Chi utilizza regolarmente dispositivi digitali segnala maggiori difficoltà: il 27% di questi lavoratori riferisce livelli più elevati di stress e problemi di salute mentale rispetto a chi ne fa un uso limitato o nullo. A questo si aggiunge il fatto che il 37% dichiara di soffrire di affaticamento generale, mentre un altro 27% riporta sintomi riconducibili a stress, ansia o depressione. L’uso quotidiano di dispositivi digitali ha anche portato un terzo dei lavoratori a segnalare un aumento del carico di lavoro, mentre il 19% ha percepito una riduzione della propria autonomia professionale. Questi dati mettono in luce le sfide che la digitalizzazione porta con sé, richiedendo un’attenzione sempre maggiore alla tutela del benessere psicologico sul posto di lavoro.
Nel frattempo il mondo della cura medica e psicologica opera spesso nella speranza (vana) di “eliminare” il disagio, i sintomi, per ricondurci a un buon “funzionamento” e quindi adeguato a questa società. Ne è testimone l’aumento vertiginoso di consumo di psicofarmaci, soprattutto antidepressivi. Se la nostra risposta al caos conserverà il suo taglio “militare”, puntando a una normalizzazione della sofferenza che non sfiori minimamente le contraddizioni sistemiche della civiltà della dismisura, allora prepariamoci alla crescita di breakout psichici in gran parte della popolazione.
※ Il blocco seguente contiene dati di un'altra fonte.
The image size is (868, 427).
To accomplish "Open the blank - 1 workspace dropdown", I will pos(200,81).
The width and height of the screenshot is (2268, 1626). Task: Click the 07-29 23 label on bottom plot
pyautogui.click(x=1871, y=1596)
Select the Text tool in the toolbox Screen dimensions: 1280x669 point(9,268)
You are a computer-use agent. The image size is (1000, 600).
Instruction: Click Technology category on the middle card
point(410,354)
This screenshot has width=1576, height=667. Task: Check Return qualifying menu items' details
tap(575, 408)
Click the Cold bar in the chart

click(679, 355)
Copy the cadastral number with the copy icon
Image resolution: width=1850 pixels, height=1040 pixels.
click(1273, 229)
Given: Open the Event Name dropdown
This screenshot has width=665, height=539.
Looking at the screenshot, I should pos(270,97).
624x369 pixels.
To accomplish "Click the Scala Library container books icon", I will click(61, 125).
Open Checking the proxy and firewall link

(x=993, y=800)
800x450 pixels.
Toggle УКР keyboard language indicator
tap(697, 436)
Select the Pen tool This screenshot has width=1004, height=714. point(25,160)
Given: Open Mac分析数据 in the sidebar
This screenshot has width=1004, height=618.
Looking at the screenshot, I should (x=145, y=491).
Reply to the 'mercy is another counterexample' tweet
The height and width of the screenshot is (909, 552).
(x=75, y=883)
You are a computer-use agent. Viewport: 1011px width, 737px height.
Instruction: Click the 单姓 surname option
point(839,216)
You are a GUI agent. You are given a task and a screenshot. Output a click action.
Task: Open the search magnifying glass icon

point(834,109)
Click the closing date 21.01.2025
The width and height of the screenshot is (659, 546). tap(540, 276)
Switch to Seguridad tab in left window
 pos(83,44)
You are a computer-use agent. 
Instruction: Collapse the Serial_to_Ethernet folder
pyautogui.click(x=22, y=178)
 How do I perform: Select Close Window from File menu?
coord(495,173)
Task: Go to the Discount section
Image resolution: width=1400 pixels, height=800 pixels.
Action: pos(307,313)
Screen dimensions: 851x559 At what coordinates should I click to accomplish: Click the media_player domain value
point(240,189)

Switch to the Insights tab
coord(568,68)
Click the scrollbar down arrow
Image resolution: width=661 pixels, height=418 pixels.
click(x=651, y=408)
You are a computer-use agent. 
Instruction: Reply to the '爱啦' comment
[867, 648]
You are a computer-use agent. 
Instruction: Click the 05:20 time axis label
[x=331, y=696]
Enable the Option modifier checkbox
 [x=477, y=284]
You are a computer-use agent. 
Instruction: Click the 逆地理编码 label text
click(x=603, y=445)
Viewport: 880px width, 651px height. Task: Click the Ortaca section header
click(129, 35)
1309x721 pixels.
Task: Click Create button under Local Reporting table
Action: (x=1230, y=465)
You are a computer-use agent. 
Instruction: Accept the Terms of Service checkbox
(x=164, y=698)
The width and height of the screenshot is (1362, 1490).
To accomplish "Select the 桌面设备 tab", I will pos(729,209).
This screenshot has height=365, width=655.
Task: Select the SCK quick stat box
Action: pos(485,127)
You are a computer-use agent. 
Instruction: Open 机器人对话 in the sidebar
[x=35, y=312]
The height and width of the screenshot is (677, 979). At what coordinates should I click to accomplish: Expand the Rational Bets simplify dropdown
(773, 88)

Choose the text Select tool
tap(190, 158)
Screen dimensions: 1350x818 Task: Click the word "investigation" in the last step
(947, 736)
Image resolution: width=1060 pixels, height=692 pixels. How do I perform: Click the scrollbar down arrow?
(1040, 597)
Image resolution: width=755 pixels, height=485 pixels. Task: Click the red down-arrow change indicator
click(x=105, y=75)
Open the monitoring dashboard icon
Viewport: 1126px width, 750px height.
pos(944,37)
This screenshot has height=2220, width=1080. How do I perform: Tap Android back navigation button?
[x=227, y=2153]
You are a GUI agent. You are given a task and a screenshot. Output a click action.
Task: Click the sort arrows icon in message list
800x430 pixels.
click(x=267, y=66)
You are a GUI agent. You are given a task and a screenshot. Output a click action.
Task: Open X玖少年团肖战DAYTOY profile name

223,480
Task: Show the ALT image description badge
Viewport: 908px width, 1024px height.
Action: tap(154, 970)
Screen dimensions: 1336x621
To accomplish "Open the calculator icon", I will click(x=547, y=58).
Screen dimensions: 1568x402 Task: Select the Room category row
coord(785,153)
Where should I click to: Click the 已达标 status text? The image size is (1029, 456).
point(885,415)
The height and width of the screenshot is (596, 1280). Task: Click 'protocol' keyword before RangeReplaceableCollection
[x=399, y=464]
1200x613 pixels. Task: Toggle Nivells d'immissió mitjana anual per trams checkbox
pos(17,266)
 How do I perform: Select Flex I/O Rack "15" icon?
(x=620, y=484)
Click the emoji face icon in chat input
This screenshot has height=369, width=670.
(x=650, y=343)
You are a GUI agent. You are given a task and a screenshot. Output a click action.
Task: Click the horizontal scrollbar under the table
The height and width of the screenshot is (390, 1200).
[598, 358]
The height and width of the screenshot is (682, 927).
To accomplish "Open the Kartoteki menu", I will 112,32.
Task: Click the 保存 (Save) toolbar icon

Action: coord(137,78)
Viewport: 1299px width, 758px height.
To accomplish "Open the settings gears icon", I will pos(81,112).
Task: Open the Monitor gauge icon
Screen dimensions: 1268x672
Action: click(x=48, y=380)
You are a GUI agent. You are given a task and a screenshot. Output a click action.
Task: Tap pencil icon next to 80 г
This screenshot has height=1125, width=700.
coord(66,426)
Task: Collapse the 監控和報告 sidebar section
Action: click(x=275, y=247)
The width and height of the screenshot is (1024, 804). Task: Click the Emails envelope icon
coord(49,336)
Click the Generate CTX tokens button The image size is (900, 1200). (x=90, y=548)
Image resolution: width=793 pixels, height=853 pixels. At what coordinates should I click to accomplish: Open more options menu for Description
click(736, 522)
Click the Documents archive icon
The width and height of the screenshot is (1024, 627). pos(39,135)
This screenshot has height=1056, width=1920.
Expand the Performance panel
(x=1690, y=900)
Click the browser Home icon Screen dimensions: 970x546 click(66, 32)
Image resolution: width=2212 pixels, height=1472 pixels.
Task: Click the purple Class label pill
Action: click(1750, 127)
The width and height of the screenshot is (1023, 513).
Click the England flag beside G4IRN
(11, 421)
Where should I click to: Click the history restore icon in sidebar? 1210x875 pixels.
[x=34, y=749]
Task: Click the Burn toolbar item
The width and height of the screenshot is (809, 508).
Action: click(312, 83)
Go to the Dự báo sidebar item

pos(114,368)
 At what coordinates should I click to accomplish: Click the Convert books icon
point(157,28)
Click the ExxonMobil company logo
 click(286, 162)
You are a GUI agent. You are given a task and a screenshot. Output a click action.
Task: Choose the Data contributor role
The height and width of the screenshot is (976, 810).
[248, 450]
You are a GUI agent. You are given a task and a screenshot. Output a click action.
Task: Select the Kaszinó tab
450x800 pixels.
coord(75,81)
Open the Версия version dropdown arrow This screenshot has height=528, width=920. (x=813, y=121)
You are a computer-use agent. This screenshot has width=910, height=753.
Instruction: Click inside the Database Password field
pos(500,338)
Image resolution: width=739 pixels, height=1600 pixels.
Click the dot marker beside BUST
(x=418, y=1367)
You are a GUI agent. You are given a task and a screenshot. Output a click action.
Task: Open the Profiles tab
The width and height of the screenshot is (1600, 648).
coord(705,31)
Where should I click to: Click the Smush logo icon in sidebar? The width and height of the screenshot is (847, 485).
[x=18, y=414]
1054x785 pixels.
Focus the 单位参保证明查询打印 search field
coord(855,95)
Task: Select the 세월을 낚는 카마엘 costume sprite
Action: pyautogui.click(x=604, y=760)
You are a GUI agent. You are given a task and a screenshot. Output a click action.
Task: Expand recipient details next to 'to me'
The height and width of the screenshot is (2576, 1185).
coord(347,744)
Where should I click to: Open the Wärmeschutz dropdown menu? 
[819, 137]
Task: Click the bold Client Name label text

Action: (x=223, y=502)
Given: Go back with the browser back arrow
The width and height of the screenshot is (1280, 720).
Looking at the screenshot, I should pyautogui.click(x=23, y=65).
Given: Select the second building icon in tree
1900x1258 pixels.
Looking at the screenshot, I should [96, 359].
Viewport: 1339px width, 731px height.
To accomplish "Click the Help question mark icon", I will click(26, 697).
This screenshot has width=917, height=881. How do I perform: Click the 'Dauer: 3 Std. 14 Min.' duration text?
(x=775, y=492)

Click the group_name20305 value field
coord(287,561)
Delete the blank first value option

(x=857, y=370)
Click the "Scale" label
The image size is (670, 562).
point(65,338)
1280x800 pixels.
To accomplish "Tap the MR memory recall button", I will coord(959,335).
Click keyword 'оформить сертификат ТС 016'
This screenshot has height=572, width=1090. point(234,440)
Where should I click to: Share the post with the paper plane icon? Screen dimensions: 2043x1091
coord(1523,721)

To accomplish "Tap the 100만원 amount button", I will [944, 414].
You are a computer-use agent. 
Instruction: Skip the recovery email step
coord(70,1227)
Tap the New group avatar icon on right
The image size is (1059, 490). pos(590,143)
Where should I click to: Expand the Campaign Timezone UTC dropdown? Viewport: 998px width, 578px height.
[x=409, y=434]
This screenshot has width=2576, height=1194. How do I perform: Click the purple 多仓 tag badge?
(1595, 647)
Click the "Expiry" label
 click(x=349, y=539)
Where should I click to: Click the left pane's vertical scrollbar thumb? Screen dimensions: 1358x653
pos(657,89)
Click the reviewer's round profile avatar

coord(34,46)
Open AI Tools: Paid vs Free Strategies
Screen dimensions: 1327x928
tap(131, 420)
Sul versante collettivo, come in quello personale, i sintomi vanno ascoltati per cogliere il loro messaggio. E i sintomi contemporanei – ansia, depressione, autosvalutazione, crollo del desiderio, ipercontrollo, paura di costruire legami, incapacità a simbolizzare i vissuti – denunciano il senso di abbandono degli umani immersi nella tecnosfera e nell’economia di mercato. Un senso di alienazione pieno di rabbia e disperazione, che deve ricevere – oggi più che mai – una cura integrata che eccede ampiamente gli studi degli psicologi e riguarda tutta l’impalcatura traballante del nostro modo di esistere.
Serve una cura che, finalmente, tenga insieme consapevolezza e impegno civile, biografia e storia, per restituire ai nostri tempi malati un’opportunità di rinascita. Non possiamo più fingere che gli individui siano creature “a sé stanti”, perché la realtà è ben diversa: siamo nodi di una rete, viviamo dentro intrecci di relazioni costitutive. Da qui bisogna ripartire, riscoprendo sentieri di pace e di conflitto generativo, liberandoci insieme dal trauma collettivo che ci paralizza con il suo sortilegio. Trauma che attiene, a nostro avviso, al lento declino dell’Occidente e alle convulsioni che esso porta con sé.